Clark is also known as a compassionate leader. One colleague wrote: “Kevin is the kind of leader who will push you beyond what you thought you were capable of and be there to support you and cheer you on along the way. He’s a big picture thinker and a visionary with enough charisma and grit to get others to rally behind his vision and bring it to life. I was lucky enough to work on one of his projects at LinkedIn, and it has truly been one of the most transformative experiences I’ve had at the company.”
Carolina is a family affair: Clark met his wife Udanda Clark (BA ’99, MAC ’00), a partner at EY, when they were undergraduates. They established the Udanda and Kevin Clark Fellowship in Accounting at UNC Kenan-Flagler in 2020.
They dated briefly while on campus but didn’t get serious until Clark moved to Atlanta in 2003. By 2004, the two were inseparable, but Udanda moved to London, so they continued their relationship long distance before getting married.

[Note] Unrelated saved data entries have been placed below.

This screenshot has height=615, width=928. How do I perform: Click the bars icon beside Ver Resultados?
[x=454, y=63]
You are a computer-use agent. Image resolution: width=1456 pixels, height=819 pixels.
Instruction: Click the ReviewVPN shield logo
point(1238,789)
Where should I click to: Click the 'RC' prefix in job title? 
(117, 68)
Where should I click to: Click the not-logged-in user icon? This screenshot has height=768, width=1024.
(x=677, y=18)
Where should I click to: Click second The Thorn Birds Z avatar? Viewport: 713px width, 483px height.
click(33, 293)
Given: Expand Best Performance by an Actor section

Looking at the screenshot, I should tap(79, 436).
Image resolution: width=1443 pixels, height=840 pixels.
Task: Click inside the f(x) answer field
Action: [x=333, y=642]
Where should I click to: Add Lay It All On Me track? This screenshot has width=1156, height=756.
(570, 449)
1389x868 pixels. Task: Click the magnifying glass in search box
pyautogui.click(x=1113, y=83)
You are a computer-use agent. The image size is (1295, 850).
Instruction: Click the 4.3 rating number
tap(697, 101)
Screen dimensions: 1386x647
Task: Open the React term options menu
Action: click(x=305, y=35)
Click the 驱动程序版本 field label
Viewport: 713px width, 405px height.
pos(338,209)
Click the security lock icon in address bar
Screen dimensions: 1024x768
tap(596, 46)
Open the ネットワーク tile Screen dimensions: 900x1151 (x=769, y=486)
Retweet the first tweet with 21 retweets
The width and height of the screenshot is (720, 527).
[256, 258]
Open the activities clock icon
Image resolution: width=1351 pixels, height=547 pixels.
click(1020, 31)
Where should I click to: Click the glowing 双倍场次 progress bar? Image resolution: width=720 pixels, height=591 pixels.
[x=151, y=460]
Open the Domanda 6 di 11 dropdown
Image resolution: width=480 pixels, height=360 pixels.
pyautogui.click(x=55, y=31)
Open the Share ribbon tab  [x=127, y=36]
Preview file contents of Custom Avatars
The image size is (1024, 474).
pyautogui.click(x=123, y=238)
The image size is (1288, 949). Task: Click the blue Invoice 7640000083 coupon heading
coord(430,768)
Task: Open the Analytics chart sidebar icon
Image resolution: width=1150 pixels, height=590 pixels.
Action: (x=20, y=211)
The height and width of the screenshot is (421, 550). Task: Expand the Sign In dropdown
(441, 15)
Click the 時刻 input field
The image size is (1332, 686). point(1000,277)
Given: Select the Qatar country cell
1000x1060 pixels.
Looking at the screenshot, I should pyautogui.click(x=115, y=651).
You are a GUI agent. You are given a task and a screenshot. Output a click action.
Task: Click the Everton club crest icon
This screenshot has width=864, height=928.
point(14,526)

Today they have two children.
“I fell in love with who Udanda is as a person first,” says Clark. “She’s literally perfect for me.”
Spending time with the family and any alone time with his wife are the sweetest parts of the day, he says. If he can sneak in some non-fiction reading, then he feels he has won a bonus.
“I try to keep learning,” he says.
He is keeping his ties to UNC Kenan-Flagler strong, and he’s making a difference as a trusted advisor through his board service.
Clark is impressed at the School’s desire to keep improving with a focus on genuine attention to student needs. These efforts speak to him.
“My purpose in life is to help individuals and organizations reach their respective potentials,” he says. “To be able to do that for UNC Kenan-Flagler means a lot.”